Monday, coach Mike Sullivan sternly compared the Penguins’ resplendent win against Washington to their most recent embarrassing loss.
“We stayed on the right side of the attack. We had numbers back. You know, we didn’t make high-risk plays in the top half of the offensive zone that allows teams to transition and give easy offense,” Sullivan said of the win in Washington. “Essentially, we didn’t beat ourselves. Because what I just discussed is how you beat yourself. And tonight, we certainly didn’t replicate that.”
Oh, and they were taken behind the woodshed by the New York Rangers when optimism and emotions were high on opening night, 6-0. This season has been more of the same for the Penguins, who have picked up where they left off for the first 67 games last season: a team with historic talent at the top of the lineup but succumbs to their worst often and ultimately lacks the fire to bring their best with any consistency.
Kyle Dubas
General manager Kyle Dubas stated his goal was to get the team back to contender status and admitted that he would have to do things to build for the future while the team is trying to win today. He accepted that dichotomy as part of the job.
However, Sidney Crosby signed a two-year extension under the pretense that the team would retool on the fly and would remain competitive. A 6-9-2 record is not competitive.
So, what is the goal here?
If Dubas is OK with the losing so he gets his hands on a coveted top-five draft pick, the Penguins are well on their way. At the 20% mark, the Penguins have just six wins in 17 games. They’re on pace for a 24-win, 56-point season 30 win, 70 point season, which would place them in the bottom few teams.
But is that really the plan? Dubas didn’t intentionally toss his team an anchor when they wanted a life jacket but that’s been the result.

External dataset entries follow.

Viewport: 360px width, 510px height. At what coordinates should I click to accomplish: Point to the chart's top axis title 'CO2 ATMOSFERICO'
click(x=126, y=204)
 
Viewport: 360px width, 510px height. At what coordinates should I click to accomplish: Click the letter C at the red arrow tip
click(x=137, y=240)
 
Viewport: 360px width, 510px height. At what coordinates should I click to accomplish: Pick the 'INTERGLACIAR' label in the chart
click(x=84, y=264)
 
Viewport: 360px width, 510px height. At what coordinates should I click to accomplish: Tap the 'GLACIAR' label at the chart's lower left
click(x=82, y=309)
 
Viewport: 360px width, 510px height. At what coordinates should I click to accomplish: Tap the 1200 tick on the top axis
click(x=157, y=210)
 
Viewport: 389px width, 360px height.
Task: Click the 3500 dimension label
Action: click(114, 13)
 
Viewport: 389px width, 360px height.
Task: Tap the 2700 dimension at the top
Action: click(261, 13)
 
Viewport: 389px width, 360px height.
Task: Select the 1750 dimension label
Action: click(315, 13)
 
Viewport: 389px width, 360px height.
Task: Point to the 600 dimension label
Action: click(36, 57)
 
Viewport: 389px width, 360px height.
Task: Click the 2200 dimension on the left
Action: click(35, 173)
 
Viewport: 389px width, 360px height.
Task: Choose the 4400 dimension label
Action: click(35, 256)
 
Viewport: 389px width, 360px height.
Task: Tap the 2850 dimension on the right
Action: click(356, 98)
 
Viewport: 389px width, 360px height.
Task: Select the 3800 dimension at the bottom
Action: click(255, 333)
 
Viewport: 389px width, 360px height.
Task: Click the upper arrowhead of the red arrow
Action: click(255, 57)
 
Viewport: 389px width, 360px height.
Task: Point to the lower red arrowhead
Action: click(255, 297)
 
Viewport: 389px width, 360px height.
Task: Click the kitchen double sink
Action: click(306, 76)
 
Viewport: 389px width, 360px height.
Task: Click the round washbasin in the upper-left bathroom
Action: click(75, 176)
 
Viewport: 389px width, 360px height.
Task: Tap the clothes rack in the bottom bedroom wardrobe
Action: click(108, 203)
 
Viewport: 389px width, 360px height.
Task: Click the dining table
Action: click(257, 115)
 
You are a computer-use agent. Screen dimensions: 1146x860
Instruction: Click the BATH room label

Is the championship core OK with this? Surely, they cannot be. The exasperation and hurt in Sidney Crosby’s voice was readily apparent Monday night as he tried to answer for his team skipping out on the bill once again.
No, if the people in charge are held to their word, the Penguins need to make changes, NOW. Today is the ideal day for a shakeup trade to let the locker room know their performances are more casual and underwater than Captain Nemo’s Nautilus.
There are players available and teams hunting to make a trade. Nashville, Montreal, and Buffalo are reportedly three such teams and Dubas has personally scouted all three in the last week.
Let’s be blunt: Dubas’s moves in the first year or more of his tenure have not turned around the Penguins’ fortunes, and the moves have been far more bad than good. The Erik Karlsson trade was both his opus and albatross, as he shed terrible salaries, which were saddled upon him by former GM Ron Hextall, in an extraordinarily creative trade. Yet Karlsson’s play has been stunningly below his abilities.
In his second summer, Dubas stockpiled castoff free agents and trade targets who came with draft picks. The trade strategy may well land him a solid player or two in five years (because he only got second and third-round picks over the next few years), but Kevin Hayes and Cody Glass haven’t made an impact. Free agents Anthony Beauvillier and Matt Grzelcyk haven’t fared much better, and in fact, Grzelcyk has been a soft spot on the very important top pairing.
Dubas also traded his top prospect, center Brayden Yager, for Rutger McGroarty, who has two points (1-1-2) and is a minus-5 in his first nine AHL games. Most expected McGroarty to be part of the Penguins youth movement this season, but his skating has submarined his hockey IQ and ability to score at the professional level.
And so the Penguins are floundering—badly. The attempted reinforcements have been anchors, not sails, and Crosby needs help. If the organization is serious and true to its word about supporting Crosby in hopes that he will lead the organization’s transition from his era to the next, immediate action is required. This isn’t what anyone signed up for.
It’s time for Dubas to throw caution to the wind, send a jolt through the locker room, and rattle some cages. He can plan for 2028 another day. This day requires a Penguins shakeup and maybe sacred cows to be slaughtered, or we’re going to witness more beatdowns with alarming frequency, with no end in sight.